Under this line is some data; print exactly the lines from the one containing "The image size is (1568, 715)." through its last line, without pictures.
Start of Block
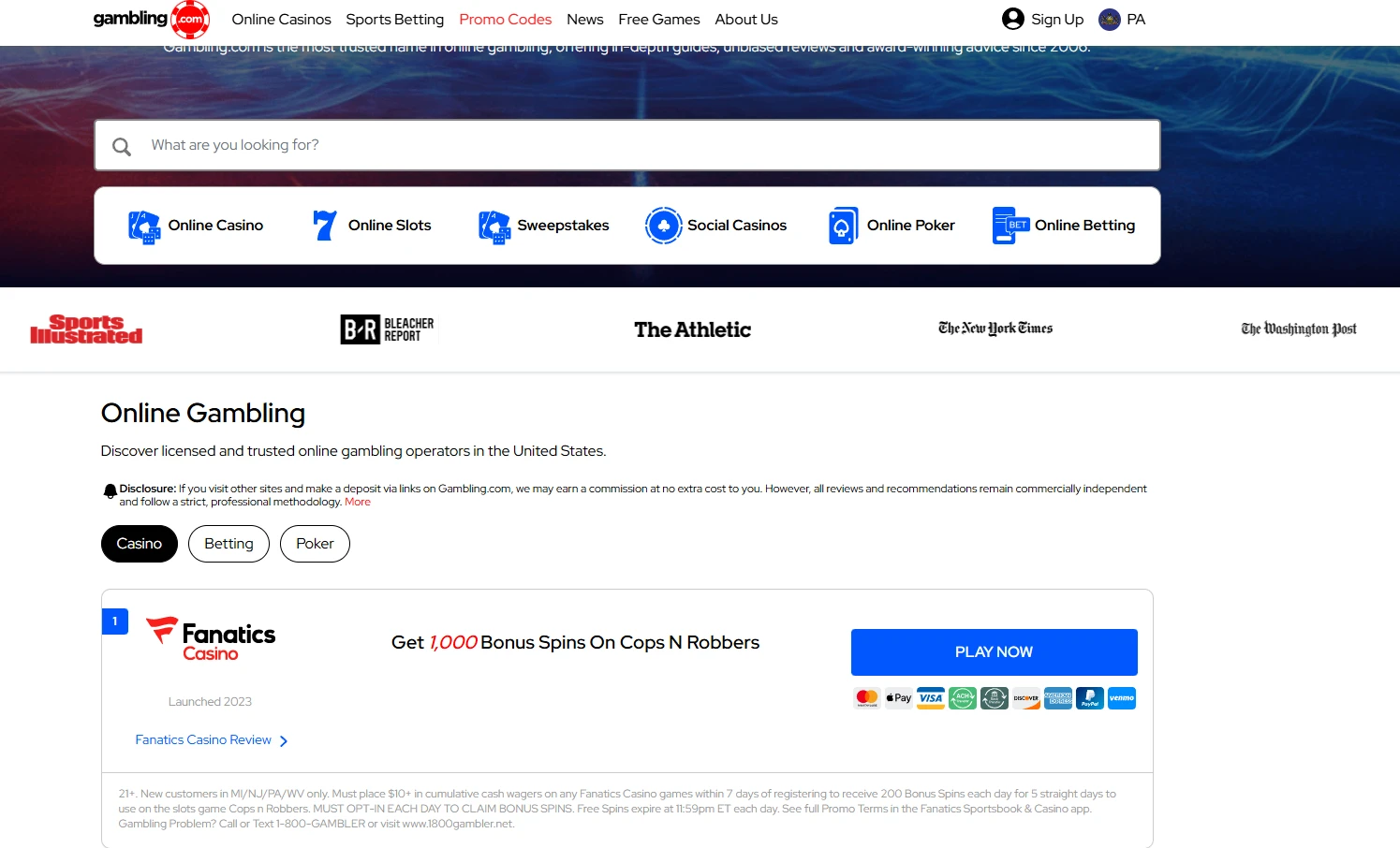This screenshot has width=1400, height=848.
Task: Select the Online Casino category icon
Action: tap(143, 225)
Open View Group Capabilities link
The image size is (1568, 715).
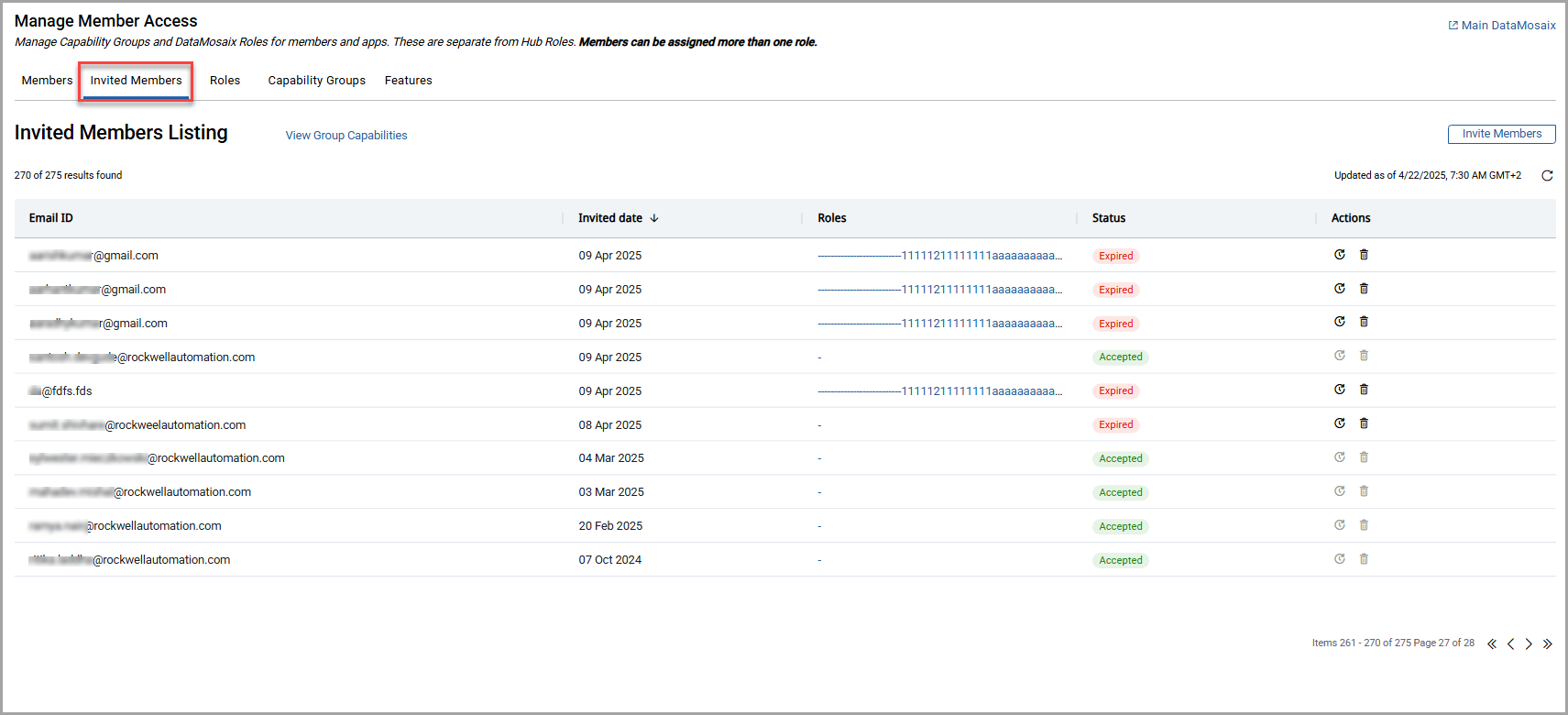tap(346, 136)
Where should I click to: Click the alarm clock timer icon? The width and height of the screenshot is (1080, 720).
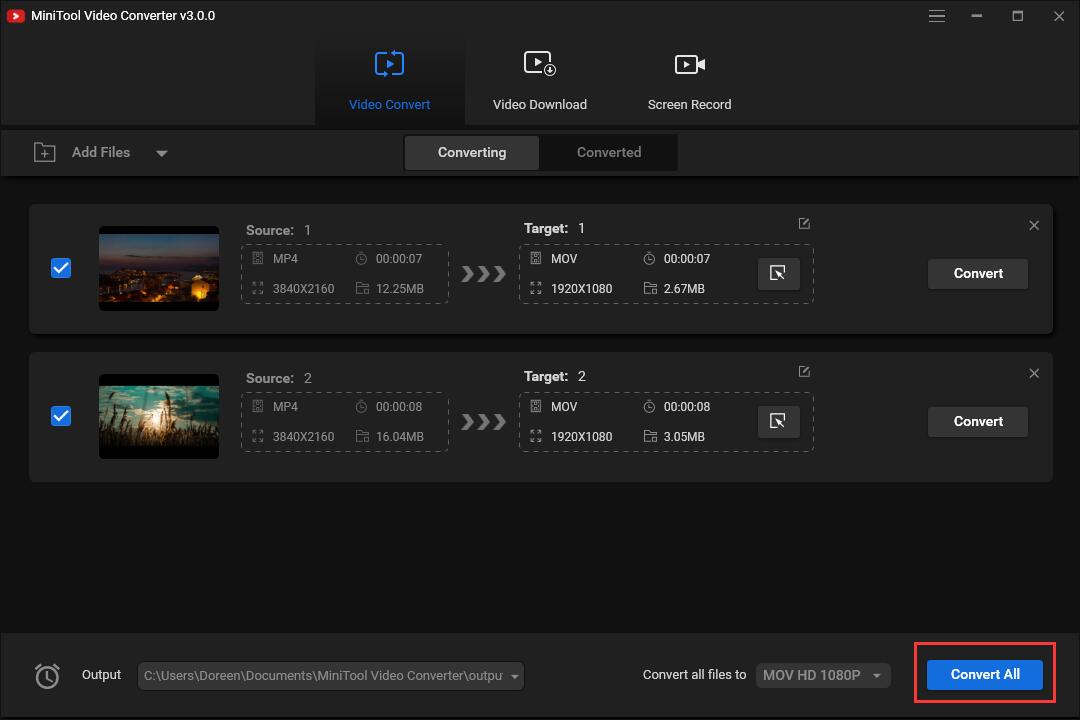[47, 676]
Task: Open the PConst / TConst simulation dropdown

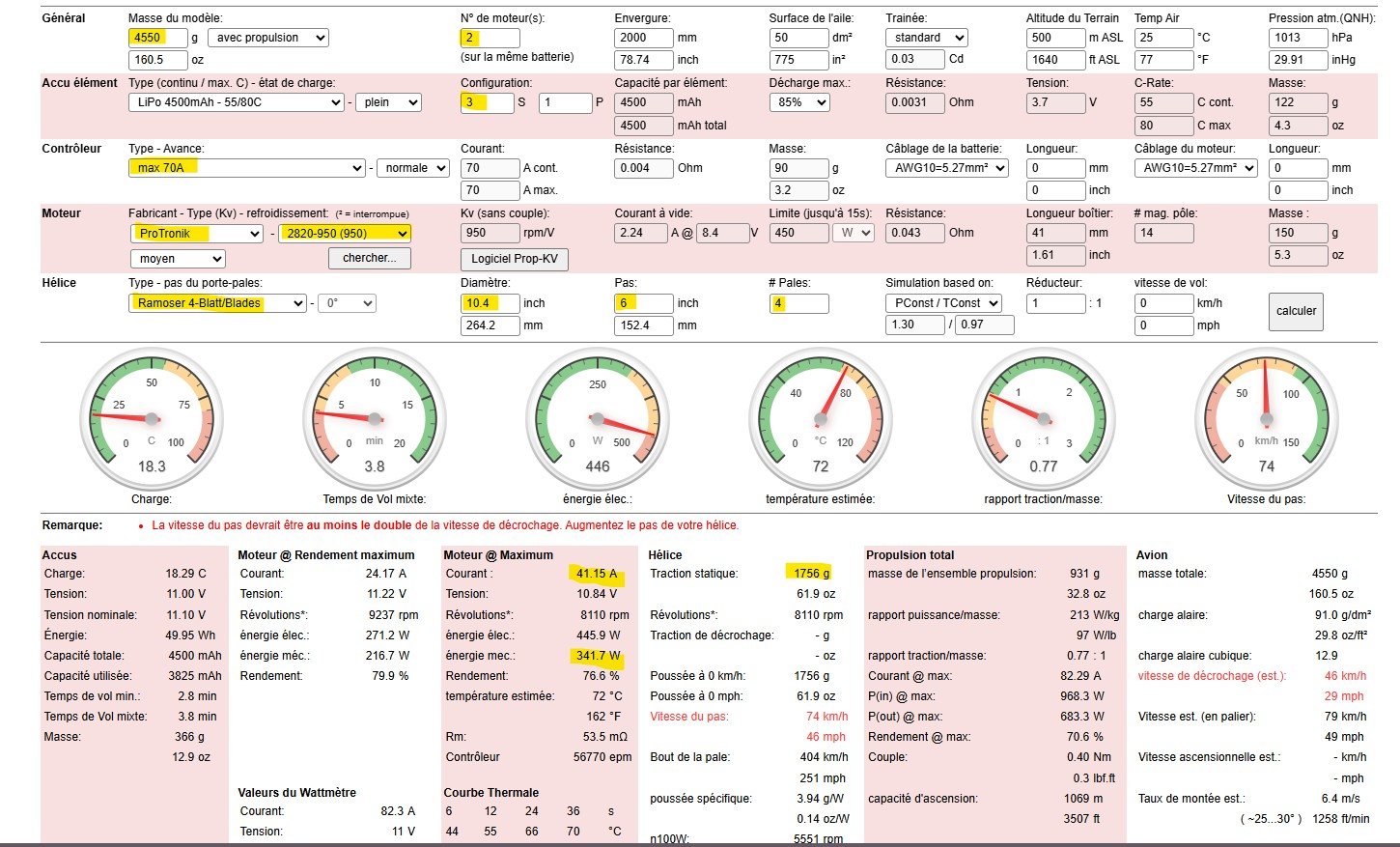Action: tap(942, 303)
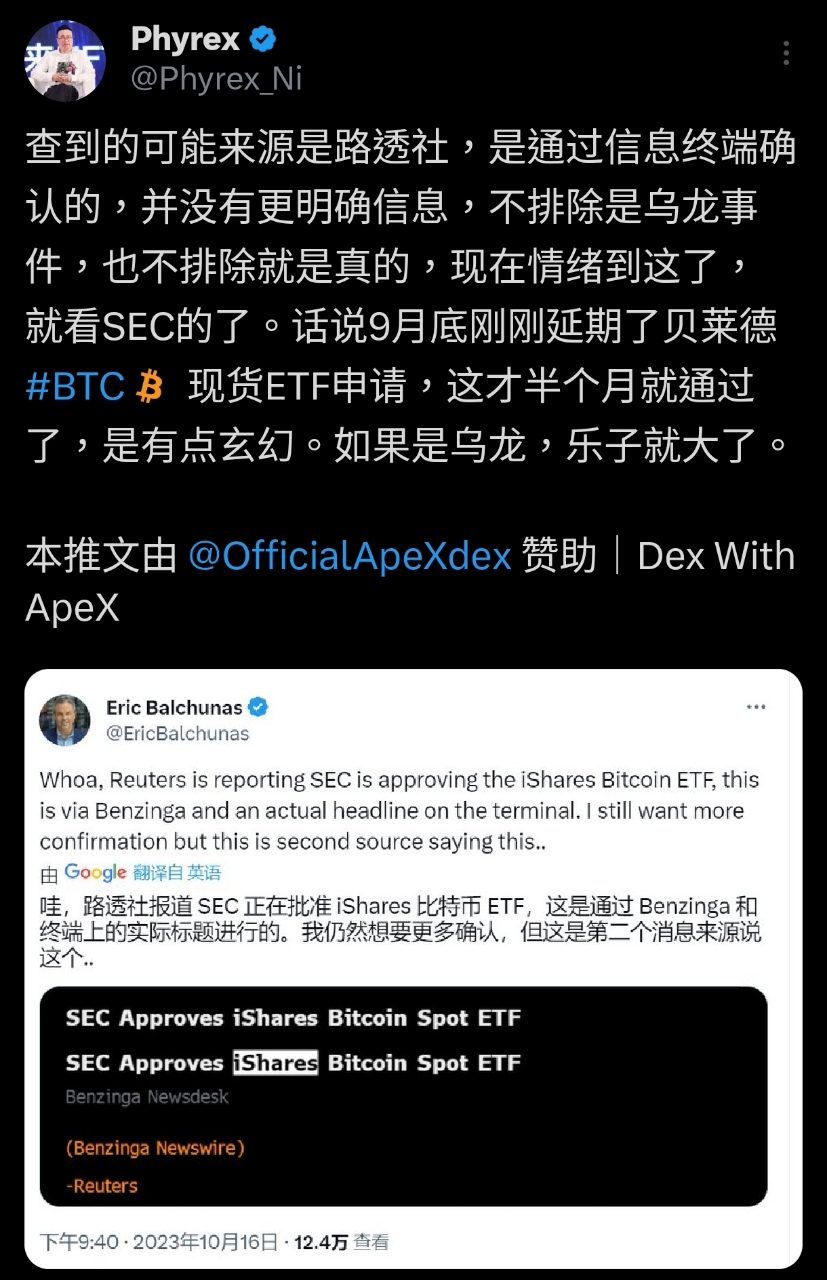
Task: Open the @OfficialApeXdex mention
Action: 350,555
End of Block
## Answer for the task:
The image size is (1568, 715).
tap(346, 136)
Where should I click to: Click the alarm clock timer icon? The width and height of the screenshot is (1080, 720).
[47, 676]
Task: Open the PConst / TConst simulation dropdown

Action: tap(942, 303)
Task: Open the @OfficialApeXdex mention
Action: 350,555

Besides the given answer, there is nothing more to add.